Nancy: I would think that the platform would be perfect for trade show organizers during this pandemic where a lot of trade shows are turning to virtual. And I’ve taken a few, both at Kingpins and Outdoor Retailer and Performance Days where some of the images that are portrayed online are a little bit static. I just think that this would be a perfect outlet for Frontier, and I’d love your feedback.

Wayne: Virtual trade shows is something that we did not anticipate in the beginning. Based on the trade shows that we’ve attended in the past, a lot of the interactions basically brand… It’s a marketplace where brands, different stakeholders come in to discuss, whether that be materials or many other things, really. But then we find our platform is already, it’s basically ready, like I mentioned. There’s the interactive feature, and then there’s the showroom for different types of textiles and all the information well-organized on one page. So it becomes a suitable, I definitely wouldn’t say perfect, but it becomes a suitable place for buyers and sellers to interact in terms of, not just on price negotiation, it’s also material development, different questions about different types of fabric. 

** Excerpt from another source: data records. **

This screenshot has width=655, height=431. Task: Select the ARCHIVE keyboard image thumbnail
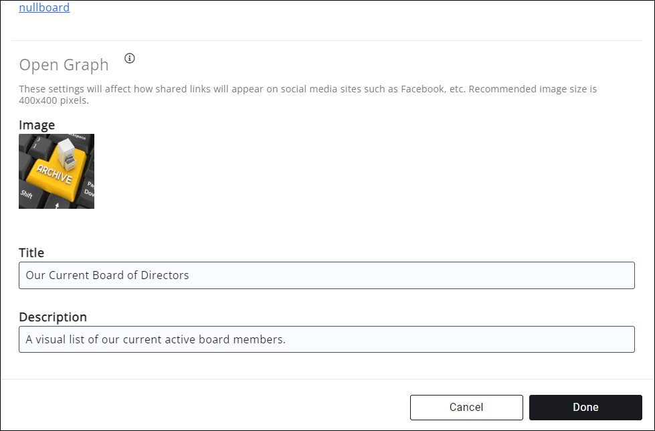56,171
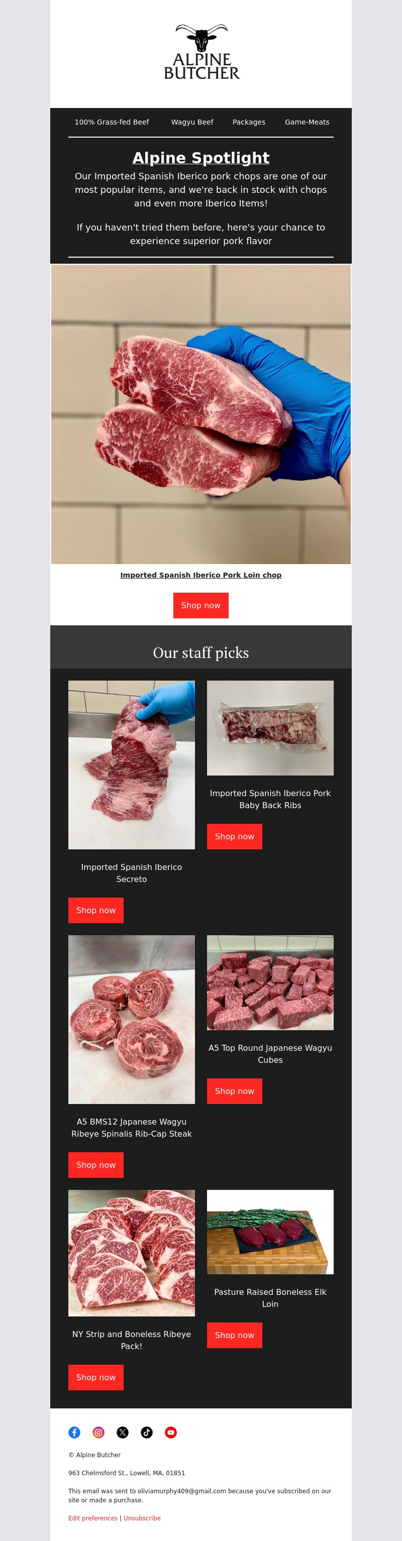Image resolution: width=402 pixels, height=1541 pixels.
Task: Open the Packages menu link
Action: [x=249, y=122]
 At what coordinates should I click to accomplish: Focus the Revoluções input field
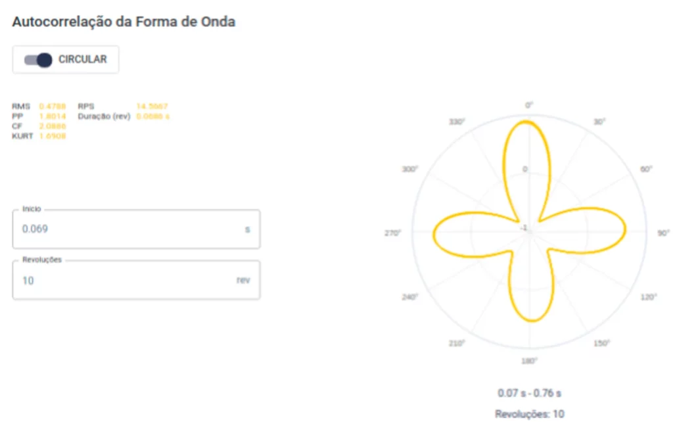click(x=136, y=280)
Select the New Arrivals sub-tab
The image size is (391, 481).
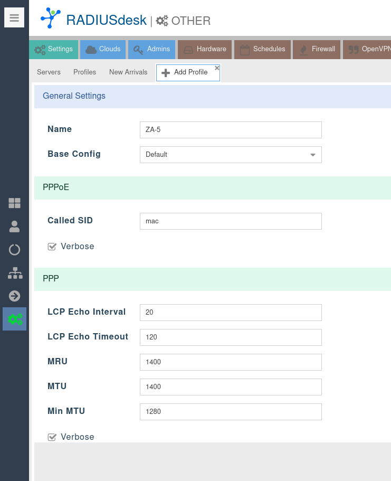pos(128,72)
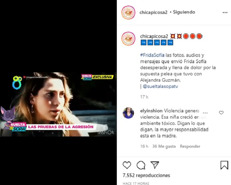Like elyinshion's comment with small heart

pyautogui.click(x=221, y=113)
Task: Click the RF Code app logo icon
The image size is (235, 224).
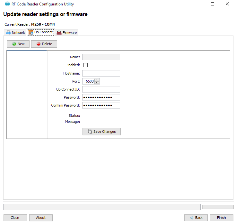Action: tap(7, 4)
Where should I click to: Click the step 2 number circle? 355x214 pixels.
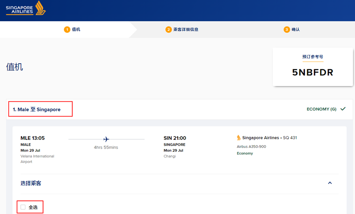click(x=168, y=30)
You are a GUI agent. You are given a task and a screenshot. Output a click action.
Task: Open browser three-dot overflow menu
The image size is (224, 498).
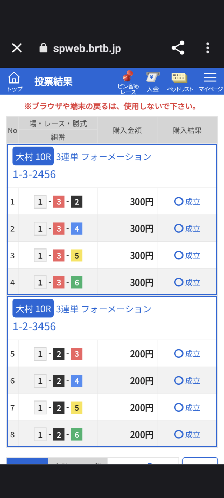(208, 48)
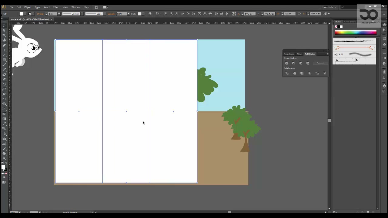The height and width of the screenshot is (218, 388).
Task: Apply Unite shape mode in Pathfinder
Action: click(286, 63)
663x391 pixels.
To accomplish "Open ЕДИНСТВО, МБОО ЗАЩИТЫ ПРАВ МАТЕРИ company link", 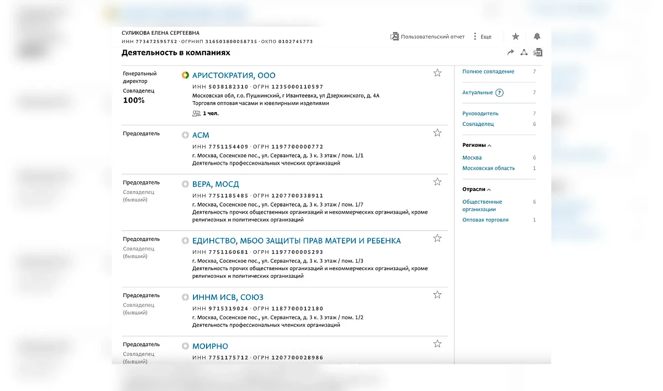I will click(x=296, y=241).
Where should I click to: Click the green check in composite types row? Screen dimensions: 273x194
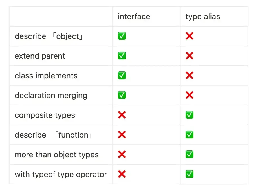click(190, 115)
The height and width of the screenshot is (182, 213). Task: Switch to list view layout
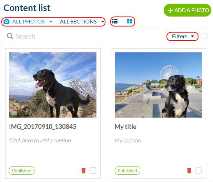115,21
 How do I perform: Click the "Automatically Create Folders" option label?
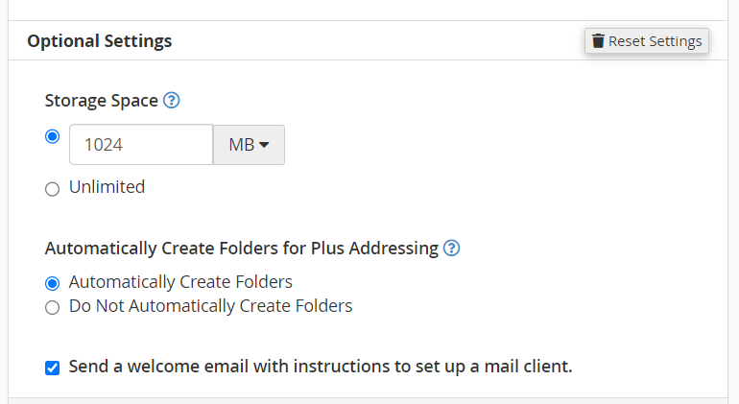pos(180,282)
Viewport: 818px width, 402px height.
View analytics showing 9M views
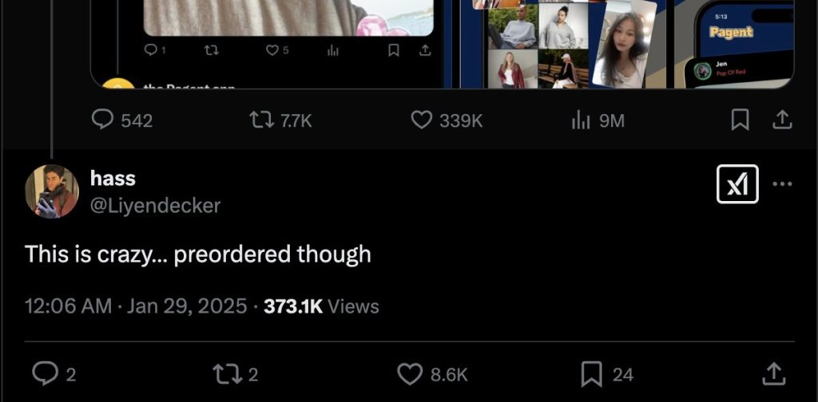(x=598, y=120)
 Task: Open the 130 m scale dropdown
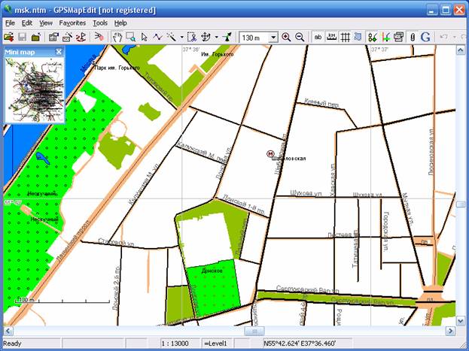point(273,36)
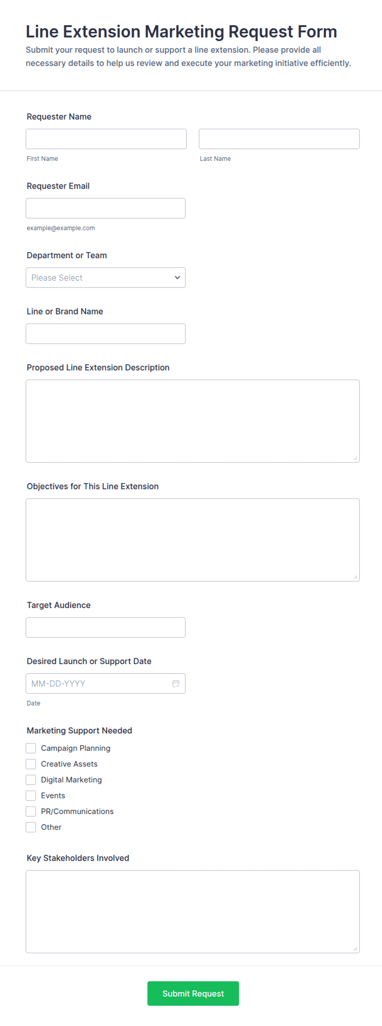Click the Submit Request button
This screenshot has height=1026, width=382.
(193, 994)
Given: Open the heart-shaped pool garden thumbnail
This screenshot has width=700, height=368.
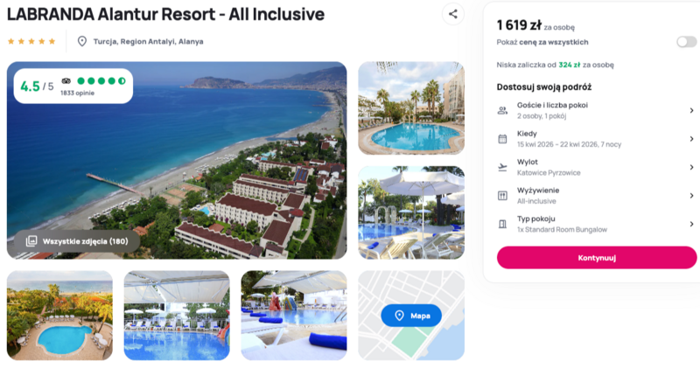Looking at the screenshot, I should click(x=60, y=315).
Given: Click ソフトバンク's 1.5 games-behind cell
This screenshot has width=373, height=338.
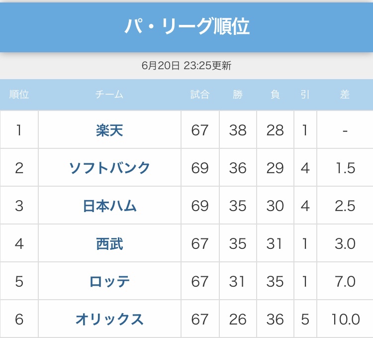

So we are very happy to support that aspect of a trade show. And then we’re working with Taiwan Textile Federation to bring the TITAS. It’s a trade show set in October. There’s going to be a physical one. Although, there’s going to be almost… Not many brands will be attending due to the flight restriction situation. So we will definitely take that online and then support this government agency to replicate the physical trade show as much as possible. That’s what we’re working on now.

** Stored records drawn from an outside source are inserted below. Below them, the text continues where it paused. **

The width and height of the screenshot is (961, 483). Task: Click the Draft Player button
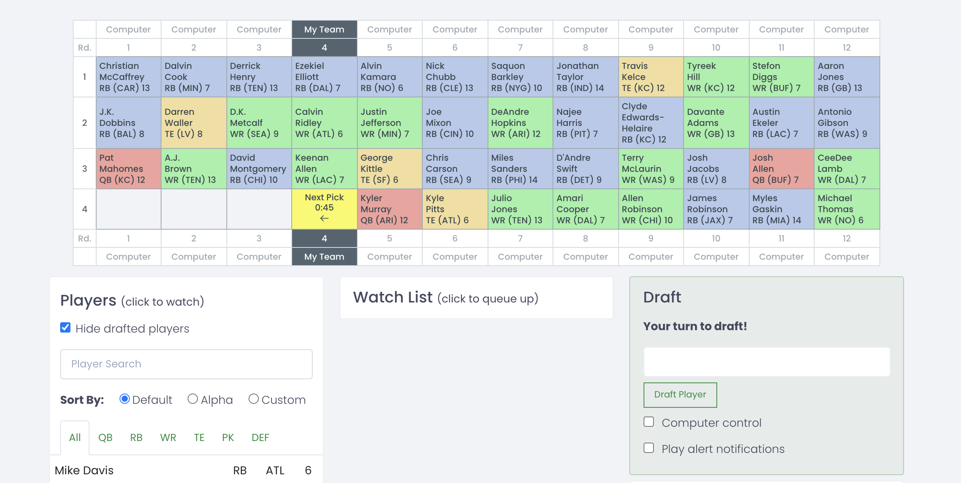coord(680,394)
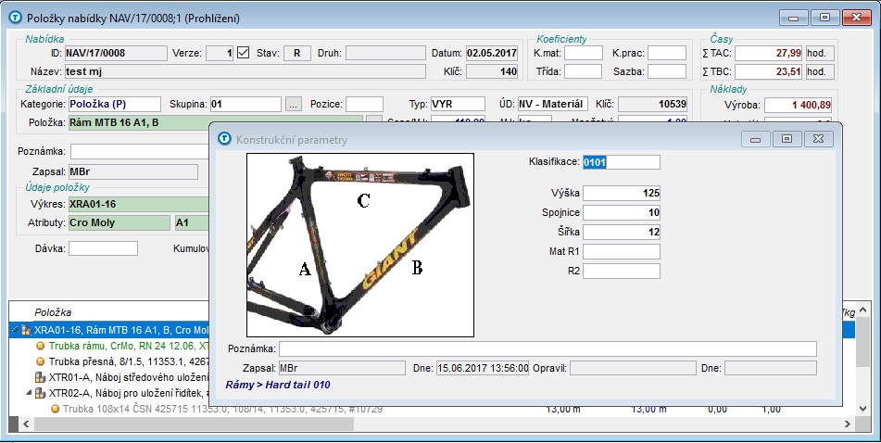Click the assembly icon of the XRA01-16 row
The image size is (881, 443).
[26, 329]
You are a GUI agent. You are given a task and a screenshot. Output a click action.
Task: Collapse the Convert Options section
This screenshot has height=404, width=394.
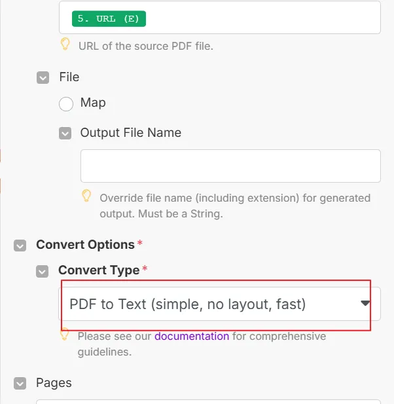click(20, 246)
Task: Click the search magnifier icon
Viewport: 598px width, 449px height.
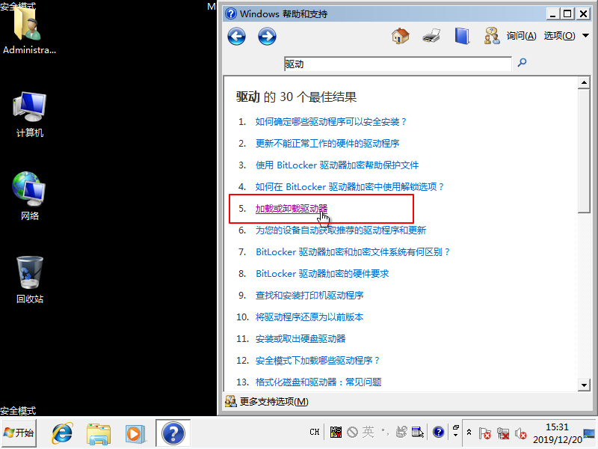Action: click(x=523, y=64)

Nancy: Yeah. I know. That’s a hot topic among many right now, in terms of trade shows are such a big part of the supply chain, as we mentioned, and we’re all kind of sitting on the edge of our seats to see what’s going to happen with trade shows. But tools like yours could really help bring some assemblance to the touch and feel, even though you can’t really touch and feel. But like you were saying, you have the tools to try to bring all that hand-feel to life would be great.

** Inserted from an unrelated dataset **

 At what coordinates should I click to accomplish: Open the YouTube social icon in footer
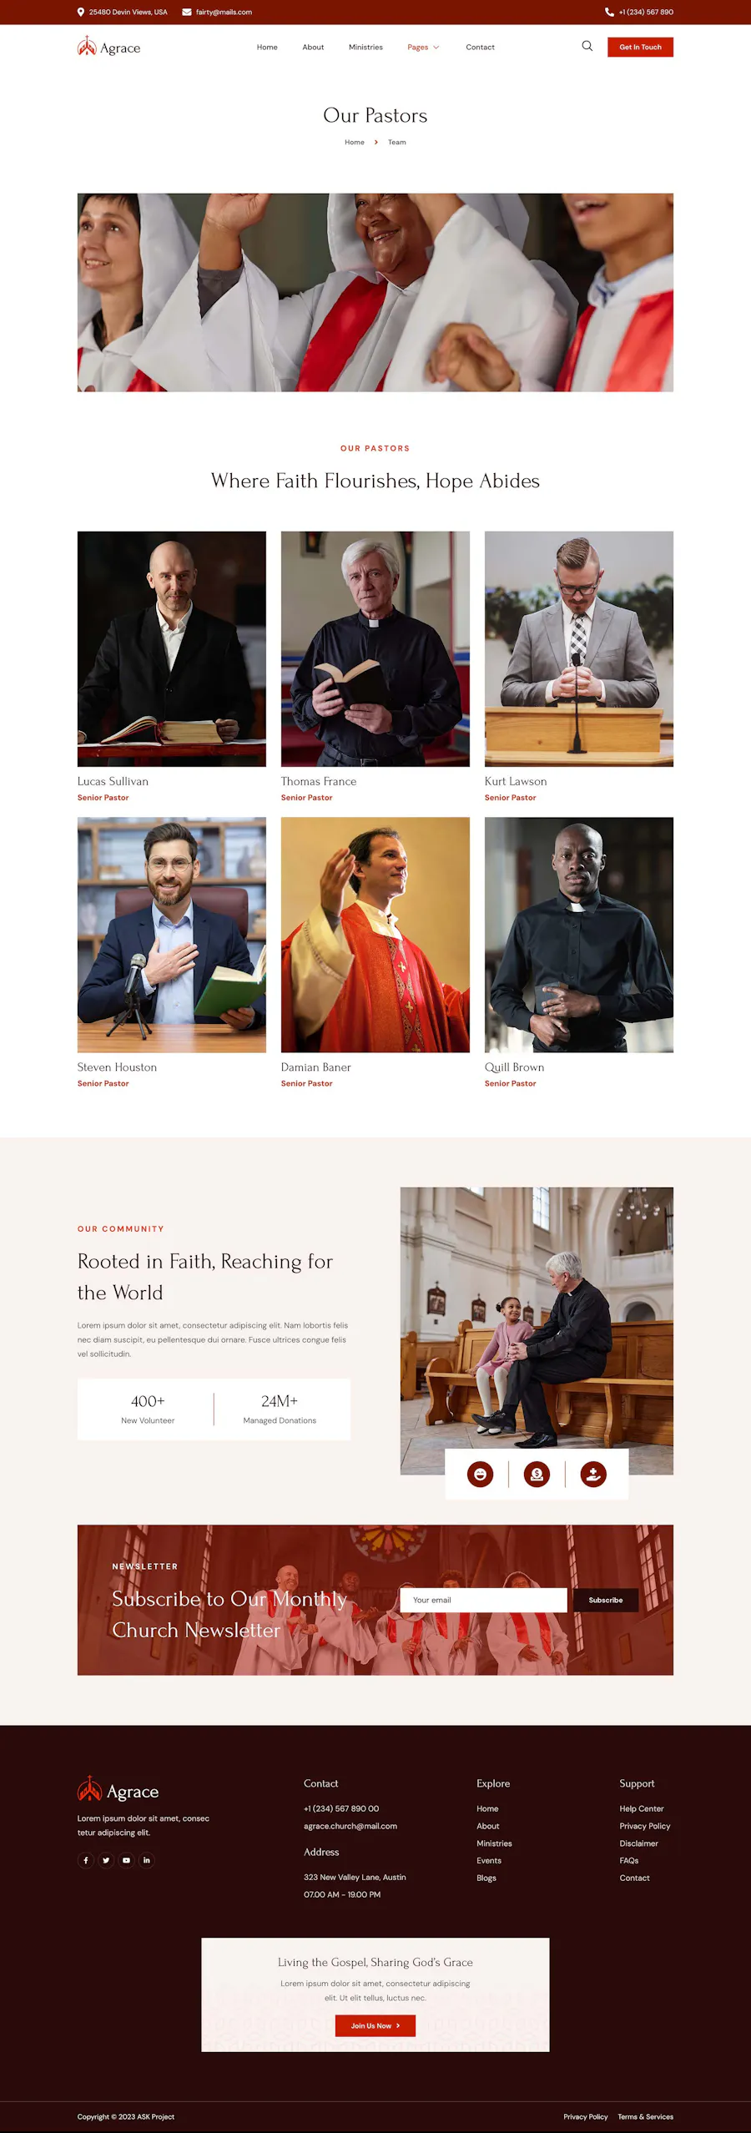tap(126, 1860)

So we’ve been in this pandemic for quite a few months. What have you learned? Have there been some learning lessons?

Wayne: I was surprised at how things can change so quickly and drastically in a couple weeks. I feel like no one really saw that coming. No one was really prepared. But then, of course, for those business models, that are already well-protected, well-hedged, such as businesses already in the cloud, perhaps Netflix or Amazon, businesses like them probably prospered. I don’t mean it in a bad way, but their business model is well-hedged from these kind of situations.

In Taiwan, I always say we’re pretty lucky. We’re not much affected for that long. A lot of businesses were impacted big time, but then for overall, I think we were doing okay. Business went on as usual for us. We already supported remote work, so we could get things done. And then we got a lot of interest over this time, and then so everyone’s very excited about it.

Nancy: Yeah. That’s great. You work with mills and brands all over the globe. How do you feel that they’re coping with COVID-19?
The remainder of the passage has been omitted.